In the late ’80s, the market for spec screenplays went through the roof, and agents developed a system for funneling the demand into ever-higher paydays for the writer.
In short, they develop a list of likely buyers, who are alerted and line up to play, and the whole thing is settled in a matter of days. The system still prevails, to the point that three times out of four a writer knows by Tuesday whether the script that went out Friday is going to mean big dough.
Of late, the basic Los Angeles real estate transaction has acquired an odd similarity to showbiz methods. Once again, agents control access to the goods, record-setting prices are being paid, and good judgment goes out the window as self-styled players hunger to prevail in the deal.

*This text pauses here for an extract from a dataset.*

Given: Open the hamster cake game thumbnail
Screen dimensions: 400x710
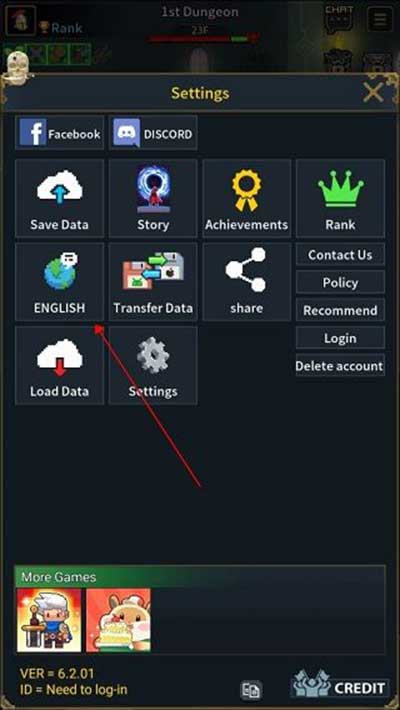Looking at the screenshot, I should (118, 620).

Take it from someone who’s watched a deal-crazed buyer bully an agent for info over a cellphone five, six, 10 times a day during a bidding war — for a house. These are strange times. Here, then, are instructions for play in either spec marketplace:
Be ahead of the curve; marshal your resources and prepare to act swiftly.

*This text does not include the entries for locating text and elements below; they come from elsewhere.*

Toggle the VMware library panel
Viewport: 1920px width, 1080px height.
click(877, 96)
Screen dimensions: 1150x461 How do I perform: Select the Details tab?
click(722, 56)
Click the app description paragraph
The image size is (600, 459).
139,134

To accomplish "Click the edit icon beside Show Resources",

Screenplays/real estate: Buyers track hot properties and pounce early when they come on the market.
Weekends are primetime for getting in on the action; if you snooze, you lose.
Screenplays/real estate: Buyers stake out time and attention for the weekend read. Stressful, high-stakes financial decisions are made; offers are fielded and reviewed on Monday.
The bidder with the most nerve and the most cash wins. Extra courting may be required.
Screenplays/real estate: The top players stay in the game; a bidding war ensues; insane amounts of money are committed, with little assurance the property will hold its value down the road. Buyer also may need to persuade the seller of his good intentions and shared vision for the property, usually in a meeting (script) or a letter (home purchase).